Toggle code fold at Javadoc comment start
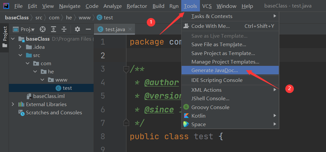 point(126,70)
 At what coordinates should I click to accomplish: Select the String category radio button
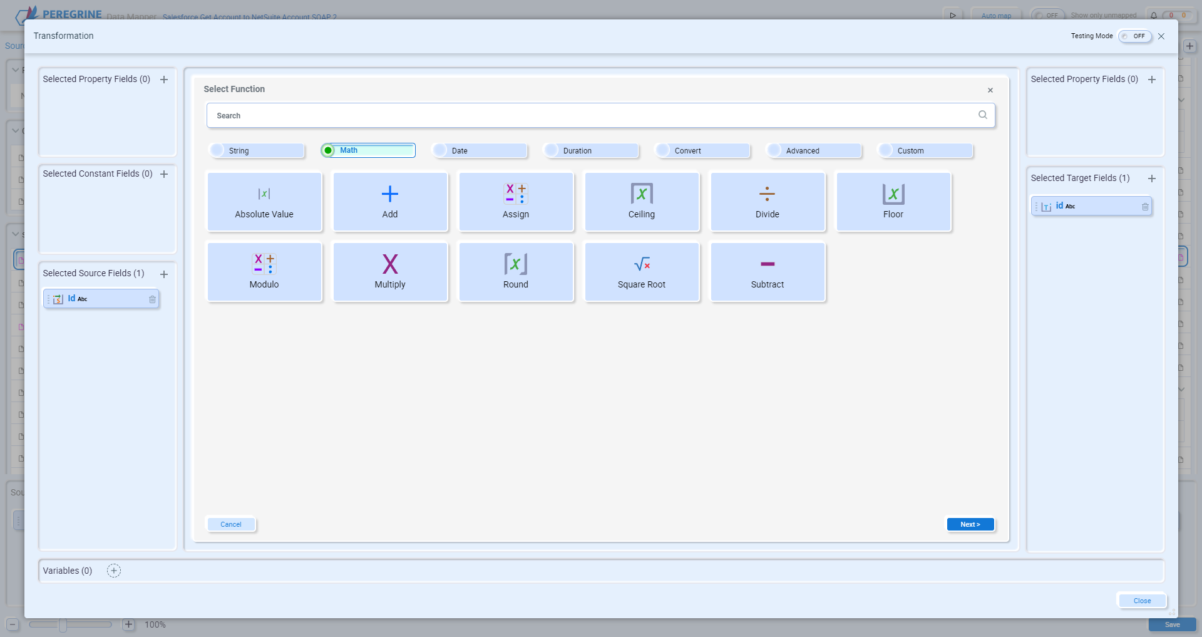pos(218,151)
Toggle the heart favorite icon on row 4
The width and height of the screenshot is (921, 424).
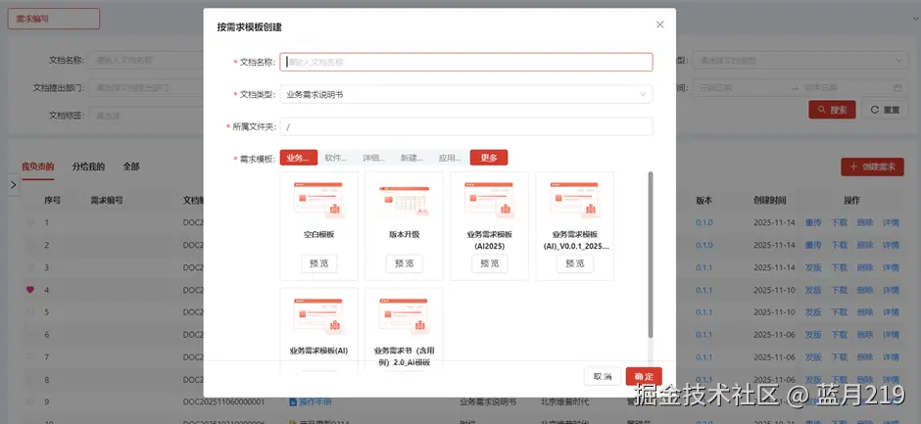pyautogui.click(x=30, y=290)
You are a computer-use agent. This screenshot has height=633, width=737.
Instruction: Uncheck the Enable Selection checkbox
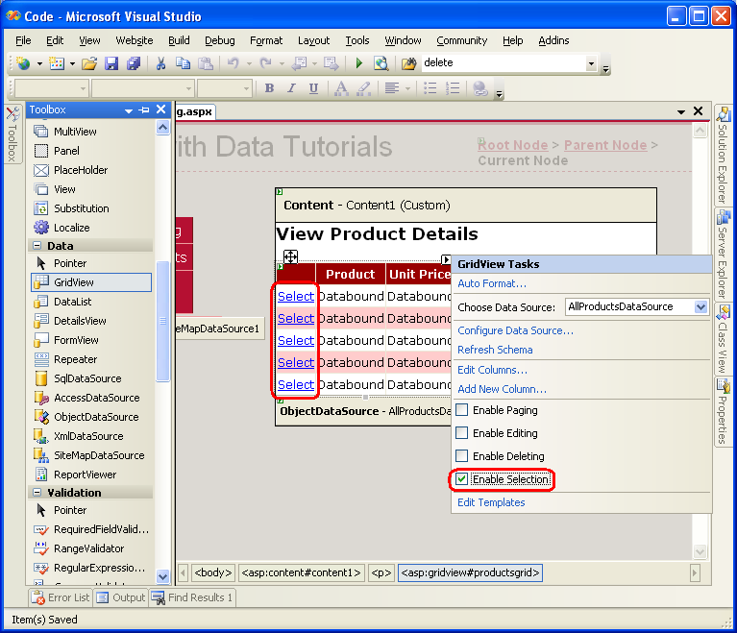(x=462, y=478)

————————

- Brief -
Could every line above be set down exactly, with the pictures omitted?

- Answer area -
Toggle code fold at Javadoc comment start
 point(126,70)
 At what coordinates should I click to accomplish: Select the String category radio button
pos(218,151)
Toggle the heart favorite icon on row 4
The width and height of the screenshot is (921, 424).
pyautogui.click(x=30, y=290)
You are a computer-use agent. This screenshot has height=633, width=737.
Instruction: Uncheck the Enable Selection checkbox
(x=462, y=478)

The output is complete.